A Xiaomi acaba de fazer algo que muitas marcas ainda evitam: pegou no seu carro elétrico e decidiu melhorar praticamente tudo… sem complicar a gama. O novo Xiaomi SU7 para 2026 chega com várias melhorias, mas há uma que salta imediatamente à vista, o LiDAR passa a ser equipamento de série em todas as versões.
E isto, honestamente, não é um detalhe pequeno.
Mais potência em todas as versões
A Xiaomi não mexeu apenas no software ou nos extras. Há também melhorias reais no desempenho. Todas as versões passam a usar o motor V6S Plus, com ganhos de potência face à geração anterior.
As versões Standard e Pro passam agora para 235 kW, acima dos anteriores 220 kW, enquanto a versão Max sobe para 508 kW, ligeiramente acima dos 495 kW do modelo anterior. Não é uma revolução, mas é aquele tipo de ajuste que mostra que a marca está a afinar o produto com base no que já aprendeu.
Curiosamente, as baterias mantêm-se iguais, com 73 kWh, 96.3 kWh e 101.7 kWh, dependendo da versão. Ainda assim, a autonomia melhora, com a Xiaomi a anunciar até 720 km na versão base, 902 km na Pro e 835 km na Max, segundo o ciclo CLTC.

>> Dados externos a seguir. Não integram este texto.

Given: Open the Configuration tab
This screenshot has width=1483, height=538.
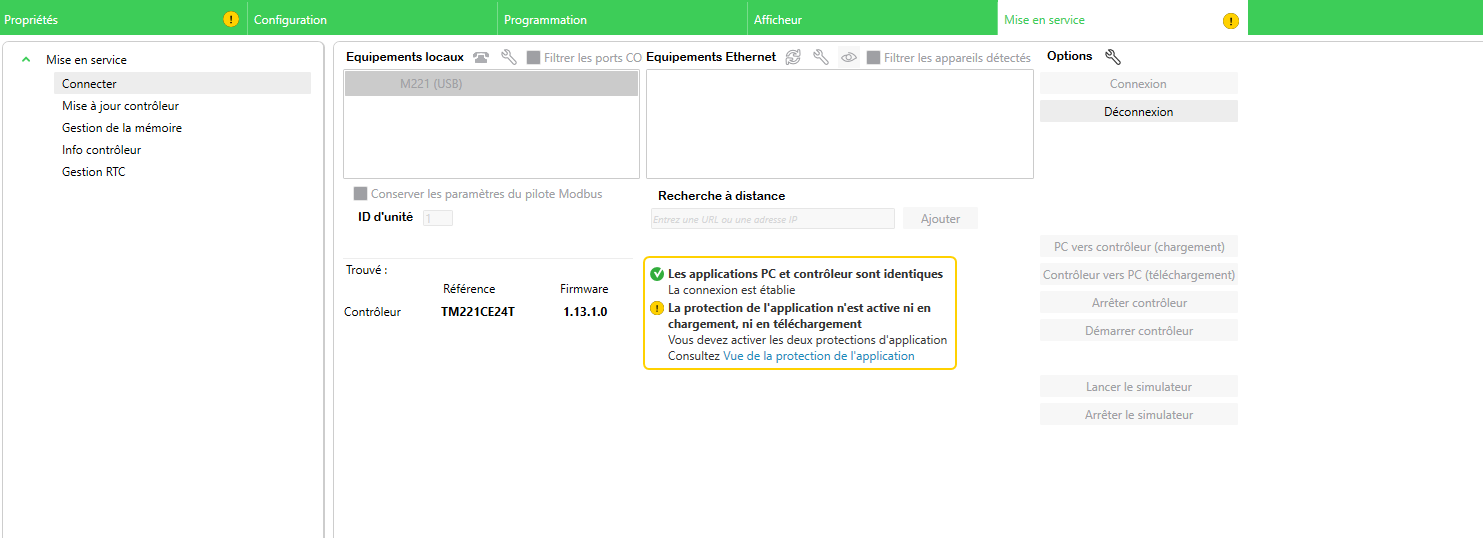Looking at the screenshot, I should 290,20.
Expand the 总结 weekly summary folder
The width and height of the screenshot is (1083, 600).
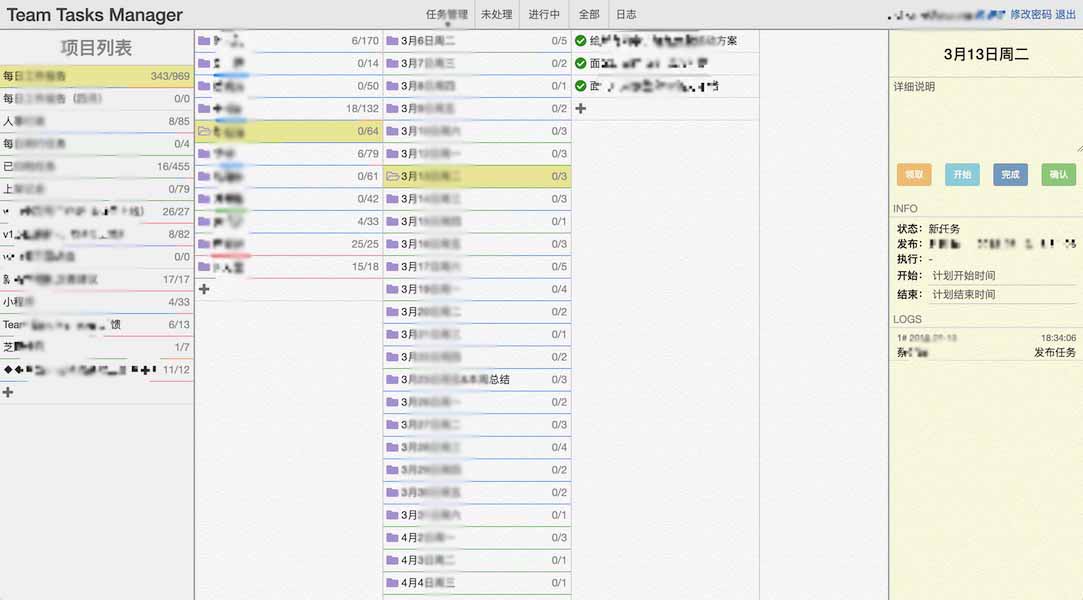tap(393, 380)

LiDAR para todos muda completamente o jogo
Mas o grande destaque está mesmo na tecnologia de assistência à condução. A Xiaomi decidiu incluir, de série, um conjunto de sensores que normalmente vemos apenas em versões mais caras ou opcionais.
Estamos a falar de LiDAR, radar de ondas milimétricas 4D e ainda da plataforma Nvidia Thor-U para processamento. Ou seja, todas as versões passam a ter a mesma base tecnológica para sistemas avançados de condução.
Isto é importante por dois motivos. Primeiro, porque reduz a diferença entre versões no que toca a segurança e tecnologia. Segundo, porque coloca pressão direta sobre outras marcas que continuam a limitar estas funcionalidades aos modelos mais caros.

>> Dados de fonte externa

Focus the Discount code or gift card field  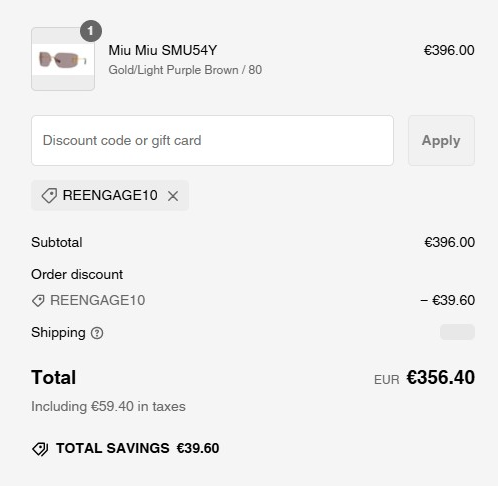[x=212, y=140]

Novo chassis “Dragon” traz melhorias estruturais
Outro ponto relevante nesta atualização é o novo chassis, que a Xiaomi chama de Dragon Chassis. Aqui a marca focou-se em melhorar a base do carro, com materiais mais resistentes, reforço estrutural e um conjunto de nove airbags.
Há também um sistema de desbloqueio de portas com tripla redundância, pensado para evitar situações em que os ocupantes ficam presos após um acidente. Não é algo que se veja todos os dias comunicado desta forma, mas mostra que a Xiaomi está a dar atenção a detalhes mais críticos.

Suspensão mais avançada e mais conforto
No que toca à condução, também há novidades importantes. O SU7 passa a contar com suspensão dianteira double wishbone e traseira multi-link, o que por si só já indica uma abordagem mais focada no equilíbrio entre conforto e comportamento.
Nas versões Pro e Max, há ainda a possibilidade de incluir suspensão pneumática com dupla câmara e amortecimento adaptativo. Este sistema consegue ajustar-se de forma preditiva às condições da estrada, o que pode fazer uma diferença real na experiência de condução.
Produção já arrancou na China
A Xiaomi não perdeu tempo. A produção do SU7 2026 já arrancou, depois de a fábrica ter sido atualizada para acomodar estas mudanças.
O modelo base começa nos 219,900 yuan, cerca de 28.500€, reforçando a estratégia agressiva da marca no mercado chinês. Como seria de esperar, este lançamento diz respeito para já apenas à China, não havendo confirmação sobre disponibilidade global.

Xiaomi continua a subir de nível no setor automóvel
Se havia dúvidas sobre a ambição da Xiaomi nos carros elétricos, este SU7 2026 ajuda a esclarecer tudo. Não se trata apenas de lançar um carro e ver no que dá. A marca está claramente a iterar rápido, a melhorar o produto e a tentar ganhar vantagem num mercado cada vez mais competitivo.
Ao colocar tecnologia como LiDAR de série e ao melhorar a base mecânica, a Xiaomi está a fazer algo que muitos fabricantes tradicionais ainda não conseguiram: evoluir rápido e de forma consistente.
E se continuar neste ritmo, vai ser cada vez mais difícil ignorar a sua presença no mercado automóvel.